Задания и упражнения
1. Как называется монография Дюркгейма, в которой, согласно отрывку, заложены основы социологического изучения религиозного чувства и феномена сакрального?
2. Изложите содержание отрывка в двух предложениях.

Отрывок
Сакральное не может быть лишь чем-то таким, о чем речь идет как об объекте, которому я столь же чужд, как этим равнодушным паркетным доскам <…> объект и субъект, если я говорю о сакральном, всегда даны как взаимопроникающие или же взаимоисключающие (если противиться великой опасности взаимопроникновения), но в любом случае, при ассоциации или оппозиции, как взаимодополнительные[10].
Однако в другой, чуть более ранней рецензии на упомянутую выше книгу Моннеро тот же Батай делал оговорку: действительно, социальные факты не суть вещи, в том смысле что наиболее важные из них доступны лишь наблюдению изнутри; однако общество в целом все-таки является вещью, в том смысле что образует замкнутое, отделенное от внешней среды целое:
…это ограниченное пределами целое, которое основано не только на взаимном притяжении своих членов, но в такой же мере и на взаимном отталкивании индивидов одной и той же природы, однако принадлежащих к разным единствам[11].
Этот эпизод старых дискуссий о понимании сакрального и об оценке наследия Дюркгейма представляется методологически существенным. Сам выбор проблемы сакрального как решающего критерия в споре о вещном познании отсылал к теориям Дюркгейма, который заложил основы социологического изучения религиозного чувства и феномена сакрального в своей монографии «Элементарные формы религиозной жизни» (1912). Именно в применении к проблеме сакрального метод вещного познания социальных фактов показал свои как сильные, так и слабые стороны, а в его критике у Батая обнаружилась неоднозначность самого понятия «вещи».

Исходные материалы
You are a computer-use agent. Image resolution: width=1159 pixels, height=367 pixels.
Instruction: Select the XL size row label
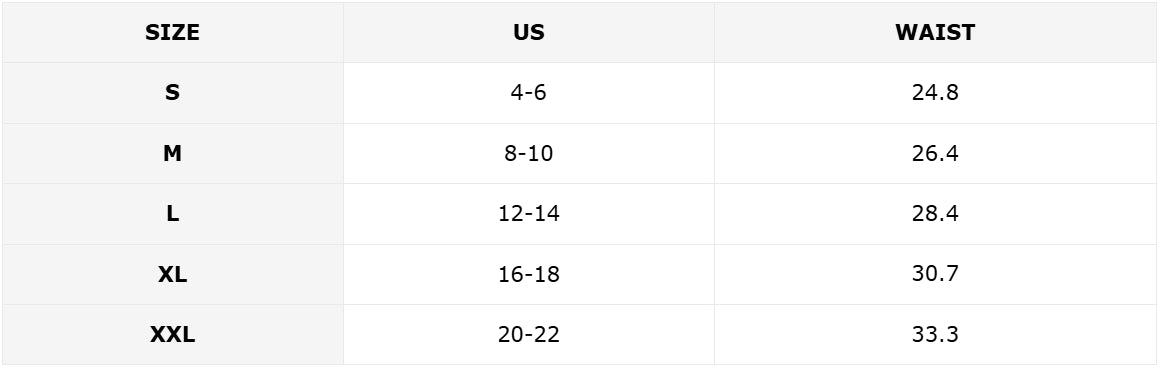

Решения по заданиям
1. «Элементарные формы религиозной жизни» (1912).

2. Батай утверждал, что в сакральном объект и субъект всегда даны как взаимодополнительные, но в более ранней рецензии оговаривал, что общество в целом все же является вещью как замкнутое, отделенное от внешней среды целое. Этот эпизод представляется методологически существенным: выбор проблемы сакрального отсылал к теориям Дюркгейма, именно здесь метод вещного познания показал сильные и слабые стороны, а критика Батая обнаружила неоднозначность понятия «вещи».